Dilansir Aljazeera, Khususnya antara November dan April, saat laut tenang, jumlah pelayaran berbahaya ini, seringkali dengan perahu di bawah standar, meningkat. 184 Rohingya tiba di kabupaten Aceh Timur pada hari Senin, dan seorang juru bicara polisi setempat di Aceh mengkonfirmasi melalui telepon kepada Reuters bahwa mereka “semuanya dalam kondisi sehat”. Sekitar 90 perempuan dan anak-anak termasuk di antara para pengungsi yang tiba sekitar pukul 03:30 (20:30 GMT), menurut Miftah Cut Ade, anggota senior komunitas nelayan lokal di Aceh.
Meskipun tidak jelas berapa banyak perahu yang mereka tumpangi, Nasri, Camat Peureulak, yang seperti banyak orang Indonesia lainnya, hanya menggunakan satu nama, mengatakan kepada kantor berita AFP bahwa “tidak ada perahu di pantai ketika mereka tiba.” . Setidaknya lima orang dibawa ke rumah sakit, dan yang lainnya dibawa ke halaman masjid untuk berlindung, makanan, dan perawatan medis, tambahnya. Salah satu penumpang mengaku kapten kapal menurunkan mereka di lepas pantai dan menyuruh mereka berenang ke darat.
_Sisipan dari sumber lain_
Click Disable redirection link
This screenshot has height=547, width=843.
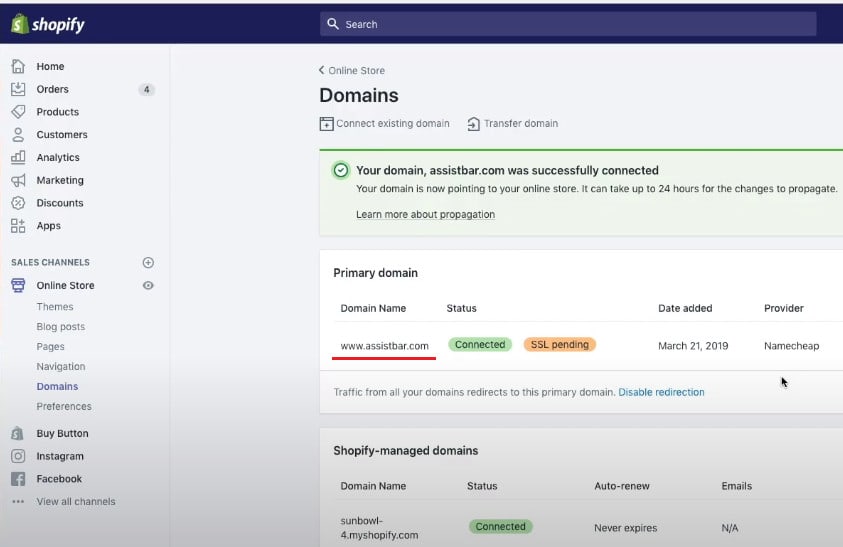tap(661, 392)
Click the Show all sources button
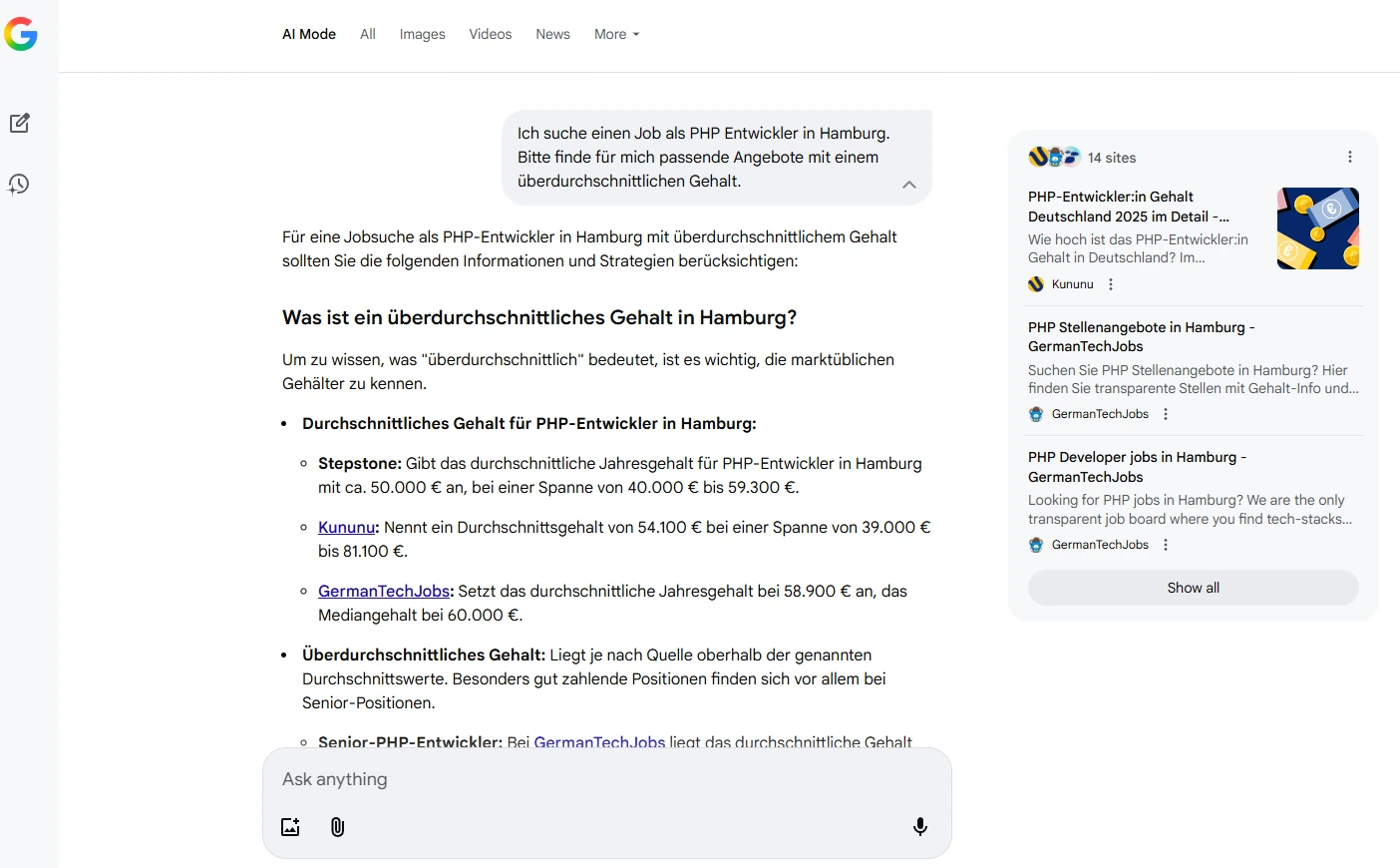This screenshot has width=1400, height=868. pos(1193,588)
Ali, seorang pengungsi Rohingya, mengatakan kepada kantor berita negara Indonesia Antara, “Setelah itu, kapal yang kami tumpangi langsung berangkat.”. Menurut Ali, para pengungsi itu berusaha melakukan perjalanan dari Myanmar ke Malaysia. Otoritas lokal mengklaim bahwa mereka sedang berdiskusi tentang perumahan bagi para pengungsi dengan UNHCR dan Organisasi Internasional untuk Migrasi. Sejak November tahun lalu, 918 Rohingya telah memasuki provinsi Aceh paling barat di Indonesia setelah melakukan perjalanan ke selatan melalui Teluk Benggala dan Laut Andaman, menurut kementerian luar negeri. Sebaliknya, 180 dicatat sepanjang tahun 2021.
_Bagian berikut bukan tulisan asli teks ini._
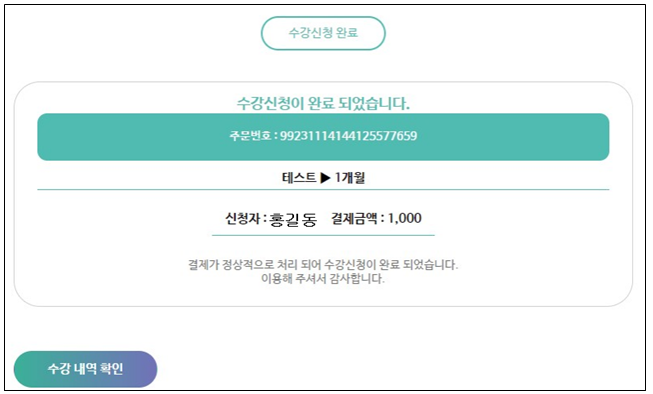Click the 결제금액 label
The width and height of the screenshot is (653, 394).
click(354, 218)
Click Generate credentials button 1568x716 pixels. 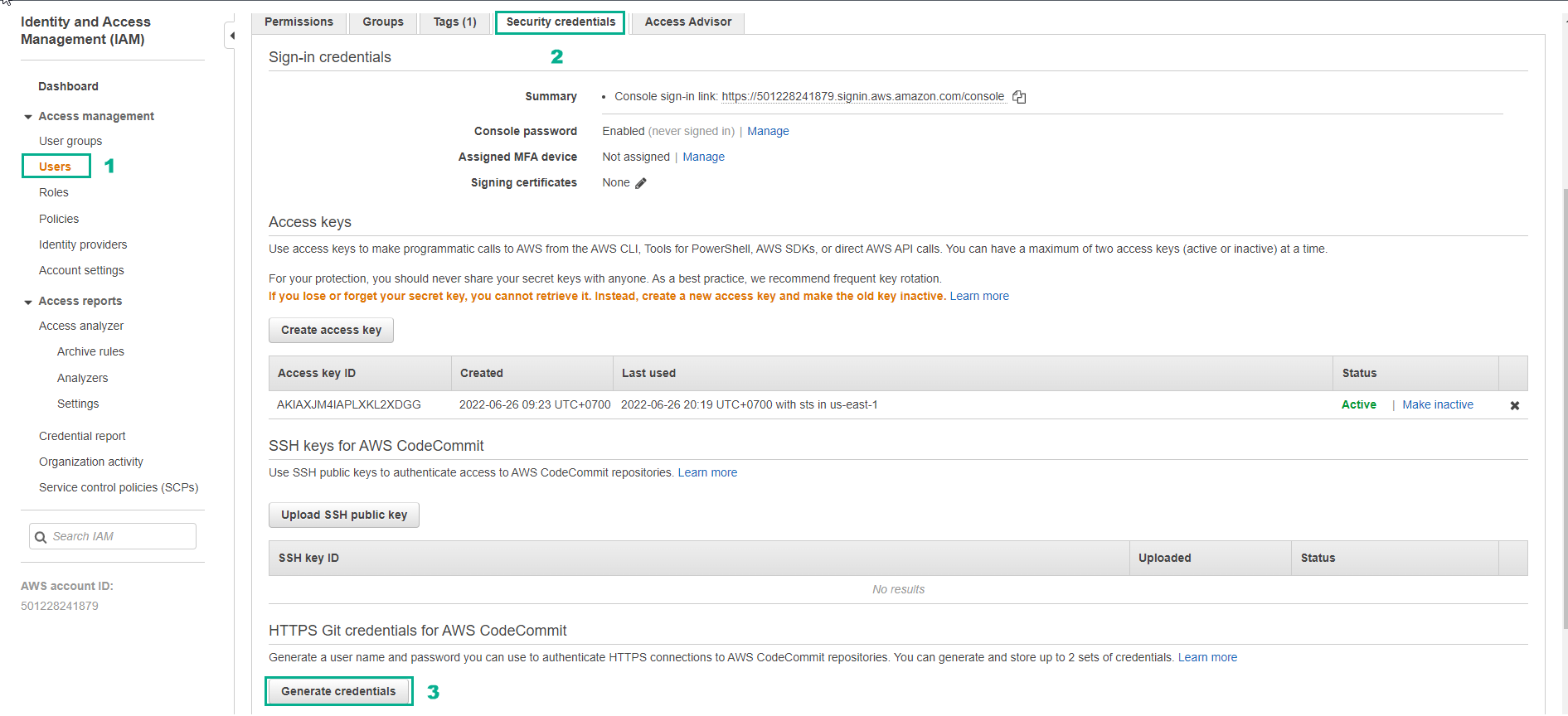tap(338, 692)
Menurut UNHCR, tahun 2022 mungkin merupakan salah satu tahun paling mematikan bagi Rohingya di laut dalam hampir satu dekade. Setelah penumpasan brutal militer pada tahun 2017 yang menyebabkan ribuan dari mereka terbunuh, dilanggar, atau rumahnya dibakar sebagai bagian dari kampanye “bumi hangus”, hampir 800.000 Rohingya meninggalkan negara asal mereka di Myanmar. Sebelum penumpasan tahun 2017, yang dianggap oleh penyelidik PBB dilakukan dengan “niat genosida”, puluhan ribu orang mencari perlindungan di Bangladesh. Rohingya yang tetap berada di Myanmar mengalami segregasi, diskriminasi yang meluas, serta kehilangan kewarganegaraan mereka.
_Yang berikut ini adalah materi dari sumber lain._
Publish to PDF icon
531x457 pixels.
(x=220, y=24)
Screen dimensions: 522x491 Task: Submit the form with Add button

Menurut organisasi hak asasi manusia, tindakan tersebut menyerupai apartheid. Lebih dari satu juta orang Rohingya tinggal di distrik Cox’s Bazar di Bangladesh, yang pekan lalu menjadi tuan rumah delegasi dari Myanmar untuk mewawancarai kandidat potensial untuk kepulangan mereka paling cepat bulan depan. Rencana tersebut, yang dimaksudkan sebagai “proyek percontohan” untuk memulangkan 1.000 pengungsi, telah ditanggapi dengan skeptis; aktivis hak telah menyebutnya sebagai “kampanye PR.”.